The attack was so unexpected, the terror so great, that the peasants, though armed, offered no resistance. It had been related in the camp of the rebellious mob that Yeremi, by the aid of the evil spirit, was able to be present and to fight at the same time in a number of places. This time, his name falling upon men who expected nothing and felt safe--really like the name of an evil spirit--snatched the weapons from their hands. Besides, the pikes and scythes could not be used in the narrow place; so that, driven like a flock of sheep to the opposite wall of the ravine, hewn down with sabres through the foreheads and faces, beaten, cut up, trampled under foot, in the madness of fear they stretched out their hands, and seizing the merciless steel, perished. The still forest was filled with the ominous uproar of the fight. Some tried to escape over the steep wall of the ravine, and wounding their hands with climbing, fell back on the sabre's edge. Some died calmly, others cried for mercy; some covered their faces with their hands, not wishing to see the moment of death; others threw themselves on the ground, face downward; but above the whistling of sabres, the groans of the dying, rose the shout of the assailants, "Yeremi! Yeremi!"--a shout which made the hair stand erect on the heads of the peasants, and death seem more terrible.

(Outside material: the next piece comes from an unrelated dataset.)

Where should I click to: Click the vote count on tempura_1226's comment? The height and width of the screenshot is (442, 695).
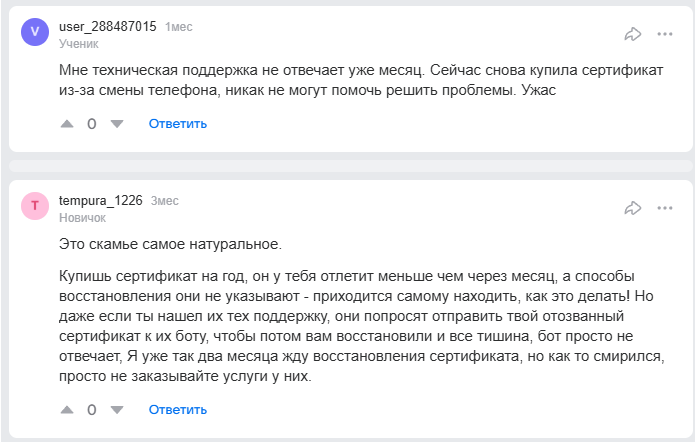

The minstrel gave a blow on the forehead to one of the Cossacks, and knocked him down; seized another by the hand, to stop the blow of the sabre, and bellowed from fear like a buffalo. Others, seeing him, ran up to cut him to pieces; but Skshetuski interfered.

"Take him alive!" shouted he.

"Stop!" roared the minstrel. "I am a noble. Loquor latine! I am no minstrel. Stop, I tell you! Robbers, bullock-drivers, sons of--"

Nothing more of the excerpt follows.